Entenda os casos contra Deltan que serão julgados

O CNMP tem três casos envolvendo Deltan na pauta desta semana. O primeiro é um pedido de providências protocolado pela defesa Lula em razão da entrevista coletiva em que foi apresentada, mediante uso de powerpoint, a primeira acusação contra o petista envolvendo corrupção e lavagem de dinheiro no caso do tríplex no Guarujá.

Foi pedido que os procuradores “se abstenham de usar a estrutura e recursos do MPF para manifestar posicionamentos políticos ou, ainda, jurídicos que não estejam sob atribuição dos mesmos”.

O segundo caso é um processo administrativo disciplinar (PAD) protocolado pelo senador Renan Calheiros (MDB-AL). Ele pede punição de Deltan por manifestações feitas em redes sociais em que faz campanha pelo voto aberto para a presidência do Senado e avalia que a eleição do senador é prejudicial para a pauta anticorrupção. Renan argumenta que houve “quebra de decoro” por interferência do MP em outro poder.

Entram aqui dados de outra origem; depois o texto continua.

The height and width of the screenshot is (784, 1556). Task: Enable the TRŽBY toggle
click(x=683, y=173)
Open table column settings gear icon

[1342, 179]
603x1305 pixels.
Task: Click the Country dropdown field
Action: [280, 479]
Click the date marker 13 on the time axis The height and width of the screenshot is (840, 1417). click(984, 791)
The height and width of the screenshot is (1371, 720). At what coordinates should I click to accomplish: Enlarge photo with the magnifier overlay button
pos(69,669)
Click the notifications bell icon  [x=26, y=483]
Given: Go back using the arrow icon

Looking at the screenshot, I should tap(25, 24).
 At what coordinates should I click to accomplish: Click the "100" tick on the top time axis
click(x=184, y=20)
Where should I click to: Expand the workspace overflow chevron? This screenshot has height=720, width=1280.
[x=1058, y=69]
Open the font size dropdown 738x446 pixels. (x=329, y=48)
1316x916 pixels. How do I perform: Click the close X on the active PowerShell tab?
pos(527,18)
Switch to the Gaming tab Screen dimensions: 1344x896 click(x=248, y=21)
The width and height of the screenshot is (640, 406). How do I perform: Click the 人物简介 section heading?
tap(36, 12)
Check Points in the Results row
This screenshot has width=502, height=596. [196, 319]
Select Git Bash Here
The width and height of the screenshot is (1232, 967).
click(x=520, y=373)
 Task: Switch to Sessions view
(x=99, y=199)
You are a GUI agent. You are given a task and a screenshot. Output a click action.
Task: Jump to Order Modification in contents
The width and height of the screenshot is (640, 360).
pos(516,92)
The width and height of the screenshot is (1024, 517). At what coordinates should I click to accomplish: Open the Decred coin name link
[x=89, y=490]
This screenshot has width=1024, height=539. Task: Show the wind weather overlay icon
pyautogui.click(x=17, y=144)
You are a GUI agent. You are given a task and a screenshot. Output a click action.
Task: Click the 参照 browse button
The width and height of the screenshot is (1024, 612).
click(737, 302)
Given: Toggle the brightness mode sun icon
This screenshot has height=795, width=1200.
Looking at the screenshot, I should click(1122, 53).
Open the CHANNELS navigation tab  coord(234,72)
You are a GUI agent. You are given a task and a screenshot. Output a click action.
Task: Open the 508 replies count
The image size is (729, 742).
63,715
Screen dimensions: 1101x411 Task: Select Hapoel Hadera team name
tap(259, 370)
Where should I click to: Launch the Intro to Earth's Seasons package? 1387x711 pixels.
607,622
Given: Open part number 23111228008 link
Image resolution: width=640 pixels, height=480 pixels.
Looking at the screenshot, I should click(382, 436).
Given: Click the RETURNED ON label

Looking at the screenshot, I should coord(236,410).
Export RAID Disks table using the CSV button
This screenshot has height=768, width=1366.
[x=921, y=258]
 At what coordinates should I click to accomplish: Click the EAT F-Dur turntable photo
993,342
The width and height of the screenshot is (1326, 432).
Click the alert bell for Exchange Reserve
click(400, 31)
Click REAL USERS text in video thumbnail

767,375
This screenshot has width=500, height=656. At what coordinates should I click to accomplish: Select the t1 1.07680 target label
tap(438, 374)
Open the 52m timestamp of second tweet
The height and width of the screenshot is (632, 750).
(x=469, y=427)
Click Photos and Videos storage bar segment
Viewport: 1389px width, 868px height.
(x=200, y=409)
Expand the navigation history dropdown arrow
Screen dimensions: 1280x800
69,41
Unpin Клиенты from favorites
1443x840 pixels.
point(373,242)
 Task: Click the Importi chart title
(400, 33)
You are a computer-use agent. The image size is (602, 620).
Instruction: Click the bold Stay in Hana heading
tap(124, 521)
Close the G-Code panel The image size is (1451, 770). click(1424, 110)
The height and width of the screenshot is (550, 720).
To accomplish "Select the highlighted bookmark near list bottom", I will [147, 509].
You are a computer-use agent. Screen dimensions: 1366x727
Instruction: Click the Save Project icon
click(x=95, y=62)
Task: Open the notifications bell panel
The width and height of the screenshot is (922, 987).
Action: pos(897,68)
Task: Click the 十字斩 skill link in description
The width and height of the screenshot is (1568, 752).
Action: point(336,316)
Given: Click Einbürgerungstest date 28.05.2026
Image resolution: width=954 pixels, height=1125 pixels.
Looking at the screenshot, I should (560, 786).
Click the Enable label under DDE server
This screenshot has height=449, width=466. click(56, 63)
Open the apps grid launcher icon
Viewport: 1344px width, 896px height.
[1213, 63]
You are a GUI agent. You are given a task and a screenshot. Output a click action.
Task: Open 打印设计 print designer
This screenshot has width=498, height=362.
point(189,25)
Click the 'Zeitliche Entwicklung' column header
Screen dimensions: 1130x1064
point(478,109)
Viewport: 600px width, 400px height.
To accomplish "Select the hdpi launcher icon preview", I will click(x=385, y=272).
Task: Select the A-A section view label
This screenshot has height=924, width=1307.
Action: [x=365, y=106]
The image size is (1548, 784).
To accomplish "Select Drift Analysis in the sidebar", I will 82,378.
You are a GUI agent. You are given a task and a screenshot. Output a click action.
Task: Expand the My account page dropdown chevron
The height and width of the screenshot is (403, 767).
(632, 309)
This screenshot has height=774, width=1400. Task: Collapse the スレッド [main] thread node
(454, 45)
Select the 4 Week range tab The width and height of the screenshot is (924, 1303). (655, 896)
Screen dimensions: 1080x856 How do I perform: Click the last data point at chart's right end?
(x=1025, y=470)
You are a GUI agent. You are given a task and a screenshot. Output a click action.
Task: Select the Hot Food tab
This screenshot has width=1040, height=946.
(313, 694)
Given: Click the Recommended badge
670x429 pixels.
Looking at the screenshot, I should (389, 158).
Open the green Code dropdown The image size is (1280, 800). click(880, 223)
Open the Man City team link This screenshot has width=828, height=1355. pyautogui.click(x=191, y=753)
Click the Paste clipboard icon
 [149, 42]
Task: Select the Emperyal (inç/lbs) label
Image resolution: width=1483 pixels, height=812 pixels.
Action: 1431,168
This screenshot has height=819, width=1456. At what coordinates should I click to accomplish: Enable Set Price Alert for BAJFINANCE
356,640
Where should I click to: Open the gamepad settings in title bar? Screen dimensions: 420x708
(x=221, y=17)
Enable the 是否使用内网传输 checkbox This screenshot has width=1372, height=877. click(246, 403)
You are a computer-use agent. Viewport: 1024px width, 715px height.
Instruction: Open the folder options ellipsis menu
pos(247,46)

O caso que traz maior preocupação é o pedido de remoção compulsória por interesse público, protocolado pela senadora Kátia Abreu (PP-TO). O pedido é baseado em três argumentos: o fato de existirem 17 reclamações disciplinares contra Deltan tramitando no CNMP; o acordo feito entre a Lava Jato e a Petrobras que previa a criação de uma fundação bilionária com dinheiro da estatal, anulado pelo STF; e o fato de que Deltan prestou, ao longo do trabalho na operação Lava Jato, palestras remuneradas.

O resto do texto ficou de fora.